À
bord, c’est l’aube que je préfère.
(Claire
Fourier, Radieuse : une croisière en Adriatique,
La Différence, 2016)
On
me reproche, ici et là, de me lever tôt. Avouons qu’en ces temps
de très forte chaleur, le meilleur moment de la journée est entre 6
et 9 h du matin ! Le soir, même à la nuit tombée, en tout cas
ici en ville, les 30° sont allègrement dépassés ; il n’y a
presque pas un souffle d’air, on étouffe, et la nuit va rester
chaude, descendant à peine au-dessous de 25° vers le lever du jour.
La végétation souffre, les animaux souffrent, les humains
souffrent... Et ils continuent cependant à rouler en automobile, ce
qui ajoute encore de la chaleur à nos rues et
trottoirs cuisants. Marcher à pied relève de la gageure. Il ne
reste que le vélo qui permet, à condition de rouler doucement, de
ne pas s’échauffer et de fendre l’air avec délectation, surtout
quand on reste côté ombre. C’est ainsi qu’hier je suis allé au
cinéma, seul lieu convivial où il fait frais (attention, certains
cinémas sont hyper-climatisés, de vrais frigos), donc l’Utopia (modérément frais) va
me voir pas mal en ces jours de canicule...

## Consigne 1
D'après le texte sur la canicule, quel est le meilleur moment de la journée par très forte chaleur ?
## Consigne 2
Prolongez le texte sur la canicule à partir de sa dernière phrase.

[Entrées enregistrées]

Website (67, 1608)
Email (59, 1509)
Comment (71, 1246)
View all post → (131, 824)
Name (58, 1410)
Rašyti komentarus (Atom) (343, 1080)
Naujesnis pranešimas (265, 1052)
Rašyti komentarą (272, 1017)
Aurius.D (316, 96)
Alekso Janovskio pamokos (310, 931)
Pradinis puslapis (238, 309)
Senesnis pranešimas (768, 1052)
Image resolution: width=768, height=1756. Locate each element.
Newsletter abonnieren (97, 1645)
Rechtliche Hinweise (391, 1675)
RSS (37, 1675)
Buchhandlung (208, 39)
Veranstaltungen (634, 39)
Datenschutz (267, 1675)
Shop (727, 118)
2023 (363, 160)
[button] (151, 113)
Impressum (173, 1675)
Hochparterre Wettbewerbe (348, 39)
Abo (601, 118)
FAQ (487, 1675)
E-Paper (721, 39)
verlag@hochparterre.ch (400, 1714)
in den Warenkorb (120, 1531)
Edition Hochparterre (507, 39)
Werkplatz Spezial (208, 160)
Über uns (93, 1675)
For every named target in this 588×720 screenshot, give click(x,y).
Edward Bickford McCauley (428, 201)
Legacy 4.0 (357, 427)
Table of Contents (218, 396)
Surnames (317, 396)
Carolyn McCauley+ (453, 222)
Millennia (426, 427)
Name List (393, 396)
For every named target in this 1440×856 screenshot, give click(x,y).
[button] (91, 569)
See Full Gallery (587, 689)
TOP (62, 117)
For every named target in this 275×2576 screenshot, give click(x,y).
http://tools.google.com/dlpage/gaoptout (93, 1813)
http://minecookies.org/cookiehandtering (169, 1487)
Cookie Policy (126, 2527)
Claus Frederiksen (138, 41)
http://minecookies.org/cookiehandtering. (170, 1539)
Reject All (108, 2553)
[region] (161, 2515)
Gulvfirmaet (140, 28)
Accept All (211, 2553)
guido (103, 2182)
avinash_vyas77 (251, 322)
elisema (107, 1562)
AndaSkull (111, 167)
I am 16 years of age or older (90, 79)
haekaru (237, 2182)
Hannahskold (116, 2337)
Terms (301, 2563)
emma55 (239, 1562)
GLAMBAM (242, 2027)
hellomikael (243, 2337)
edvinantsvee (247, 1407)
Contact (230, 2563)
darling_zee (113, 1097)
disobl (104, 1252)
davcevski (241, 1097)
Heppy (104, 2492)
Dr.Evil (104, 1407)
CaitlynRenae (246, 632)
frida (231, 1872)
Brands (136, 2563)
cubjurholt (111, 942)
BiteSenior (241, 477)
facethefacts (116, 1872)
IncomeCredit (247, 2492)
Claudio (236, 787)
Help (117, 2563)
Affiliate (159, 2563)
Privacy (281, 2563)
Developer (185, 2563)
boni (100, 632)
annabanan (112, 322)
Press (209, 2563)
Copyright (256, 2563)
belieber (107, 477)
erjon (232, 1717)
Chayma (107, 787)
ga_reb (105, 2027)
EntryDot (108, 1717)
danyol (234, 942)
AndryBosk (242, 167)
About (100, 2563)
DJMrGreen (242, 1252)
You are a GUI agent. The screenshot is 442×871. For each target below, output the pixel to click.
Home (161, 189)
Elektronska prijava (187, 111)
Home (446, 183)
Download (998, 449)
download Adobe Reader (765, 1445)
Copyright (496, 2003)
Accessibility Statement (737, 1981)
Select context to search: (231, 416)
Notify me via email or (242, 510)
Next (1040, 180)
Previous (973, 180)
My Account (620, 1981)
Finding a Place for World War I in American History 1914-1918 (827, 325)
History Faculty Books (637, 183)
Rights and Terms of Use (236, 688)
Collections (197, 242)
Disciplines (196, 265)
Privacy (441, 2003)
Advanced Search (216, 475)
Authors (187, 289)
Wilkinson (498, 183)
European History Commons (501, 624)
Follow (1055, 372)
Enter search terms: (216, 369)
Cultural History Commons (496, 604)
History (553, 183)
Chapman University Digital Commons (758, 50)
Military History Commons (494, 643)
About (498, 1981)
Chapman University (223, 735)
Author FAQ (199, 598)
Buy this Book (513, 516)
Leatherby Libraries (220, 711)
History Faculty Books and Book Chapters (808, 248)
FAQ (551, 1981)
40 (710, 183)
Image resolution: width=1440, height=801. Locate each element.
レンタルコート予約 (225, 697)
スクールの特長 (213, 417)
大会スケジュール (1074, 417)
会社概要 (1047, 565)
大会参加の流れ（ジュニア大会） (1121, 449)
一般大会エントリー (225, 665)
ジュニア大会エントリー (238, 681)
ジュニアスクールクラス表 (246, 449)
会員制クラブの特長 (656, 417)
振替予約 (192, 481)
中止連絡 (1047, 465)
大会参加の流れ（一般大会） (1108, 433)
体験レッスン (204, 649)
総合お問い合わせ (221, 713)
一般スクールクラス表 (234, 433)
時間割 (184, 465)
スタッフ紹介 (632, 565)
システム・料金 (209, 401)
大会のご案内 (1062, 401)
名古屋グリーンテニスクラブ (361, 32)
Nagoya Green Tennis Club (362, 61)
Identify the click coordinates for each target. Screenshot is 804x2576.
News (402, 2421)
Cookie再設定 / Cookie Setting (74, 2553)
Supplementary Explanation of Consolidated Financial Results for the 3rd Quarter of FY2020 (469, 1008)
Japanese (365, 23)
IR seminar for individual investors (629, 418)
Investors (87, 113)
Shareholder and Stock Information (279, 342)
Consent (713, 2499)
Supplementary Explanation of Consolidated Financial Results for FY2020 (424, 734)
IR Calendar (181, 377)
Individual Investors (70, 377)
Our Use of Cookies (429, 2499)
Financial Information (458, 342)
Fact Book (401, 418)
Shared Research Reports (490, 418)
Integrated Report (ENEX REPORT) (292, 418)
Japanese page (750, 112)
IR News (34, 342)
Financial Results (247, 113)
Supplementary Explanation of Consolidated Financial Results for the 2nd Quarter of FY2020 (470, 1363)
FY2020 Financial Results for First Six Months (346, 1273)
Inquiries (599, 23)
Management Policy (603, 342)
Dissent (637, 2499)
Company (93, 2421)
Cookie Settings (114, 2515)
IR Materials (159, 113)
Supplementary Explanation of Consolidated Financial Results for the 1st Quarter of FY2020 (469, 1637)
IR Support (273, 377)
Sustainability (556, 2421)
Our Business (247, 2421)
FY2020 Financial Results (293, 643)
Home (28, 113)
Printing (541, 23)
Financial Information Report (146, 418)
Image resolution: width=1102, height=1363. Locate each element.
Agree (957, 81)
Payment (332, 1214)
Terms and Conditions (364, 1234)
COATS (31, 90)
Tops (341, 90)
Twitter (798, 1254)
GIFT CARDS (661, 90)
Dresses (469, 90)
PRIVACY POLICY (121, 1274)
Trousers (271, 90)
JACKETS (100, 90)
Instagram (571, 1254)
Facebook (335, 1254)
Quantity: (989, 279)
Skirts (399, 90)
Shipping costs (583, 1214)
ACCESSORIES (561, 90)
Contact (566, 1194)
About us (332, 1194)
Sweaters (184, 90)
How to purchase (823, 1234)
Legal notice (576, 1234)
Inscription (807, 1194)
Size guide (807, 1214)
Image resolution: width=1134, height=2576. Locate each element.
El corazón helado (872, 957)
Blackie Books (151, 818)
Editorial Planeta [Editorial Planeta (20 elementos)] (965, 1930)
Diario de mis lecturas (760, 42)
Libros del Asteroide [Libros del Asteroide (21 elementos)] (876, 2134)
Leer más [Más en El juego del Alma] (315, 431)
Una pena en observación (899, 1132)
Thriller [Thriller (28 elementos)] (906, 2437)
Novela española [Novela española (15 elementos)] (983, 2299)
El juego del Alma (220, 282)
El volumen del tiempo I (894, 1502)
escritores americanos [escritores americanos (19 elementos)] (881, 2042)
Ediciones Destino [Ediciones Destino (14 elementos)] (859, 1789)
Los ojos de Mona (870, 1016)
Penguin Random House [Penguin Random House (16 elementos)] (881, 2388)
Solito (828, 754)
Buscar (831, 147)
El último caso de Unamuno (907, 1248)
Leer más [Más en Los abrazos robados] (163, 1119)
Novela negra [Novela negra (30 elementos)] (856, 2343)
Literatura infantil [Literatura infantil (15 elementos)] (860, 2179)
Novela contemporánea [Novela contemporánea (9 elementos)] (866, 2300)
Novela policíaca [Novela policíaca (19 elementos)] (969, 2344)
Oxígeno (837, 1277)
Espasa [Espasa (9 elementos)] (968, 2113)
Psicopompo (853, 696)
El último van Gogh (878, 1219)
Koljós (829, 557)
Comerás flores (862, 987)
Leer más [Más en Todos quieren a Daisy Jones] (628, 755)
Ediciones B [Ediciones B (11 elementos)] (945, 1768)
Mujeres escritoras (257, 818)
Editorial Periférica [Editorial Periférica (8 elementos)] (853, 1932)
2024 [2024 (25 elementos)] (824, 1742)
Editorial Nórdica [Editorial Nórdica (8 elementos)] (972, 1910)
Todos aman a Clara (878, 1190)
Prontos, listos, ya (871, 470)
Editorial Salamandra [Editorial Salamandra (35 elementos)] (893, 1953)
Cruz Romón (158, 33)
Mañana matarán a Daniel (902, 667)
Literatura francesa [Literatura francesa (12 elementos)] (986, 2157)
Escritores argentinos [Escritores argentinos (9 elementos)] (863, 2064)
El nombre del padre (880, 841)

## Résultat final 1
Entre 6 et 9 h du matin.

## Résultat final 2
Et
j’y suis allé à vélo ; je suis sorti prendre un vélo de
ville (Vcub), et sans me presser, pour éviter d’avoir encore plus
chaud, je suis allé en ville avec une traversée du Jardin public
(on a le droit d’y rouler à vélo) presque désert, sauf sous les
arbres. Et j’ai vu deux films : Mon tissu préféré,
un film syrien de Gaya Jiji et Printemps tardif,
un des films de la rétrospective Ozu.
Mon
tissu préféré nous plonge
dans la Syrie de 2011, au début des événements qui vont plonger le
pays dans le chaos. Nous
sommes à Damas. L’héroïne, Nahla, est une jeune fille rêveuse,
vendeuse dans un magasin de vêtements et qui a des fantasmes érotiques sur un homme.
Elle a deux sœurs, Myriam, du genre soumise et Line, une adolescente
aux allures de garçon en révolte. Leur mère a fait venir des USA
Samir, un Syrien émigré là-bas, mais qui désire se marier avec
une compatriote : elle le destine bien entendu à Nahla,
l’aînée, c’est un bon parti. Mais il ne plaît guère à Nahla.
Dans ce huis-clos féminin assez étouffant, la seule échappatoire
de Nahla est chez la voisine du dessus, Mme Jiji, femme libre et chez
qui il se passe de drôles de choses. Film très prenant qui expose
bien la difficulté d’être femme en Syrie (et encore ici, ne
sont-elles pas voilées !).
Printemps
tardif date de 1949 et explore
un thème fréquent chez Ozu : la désagrégation de la famille.
Noriko, la vingtaine bien
avancée, vit avec son père veuf, Shukichi, professeur d’université.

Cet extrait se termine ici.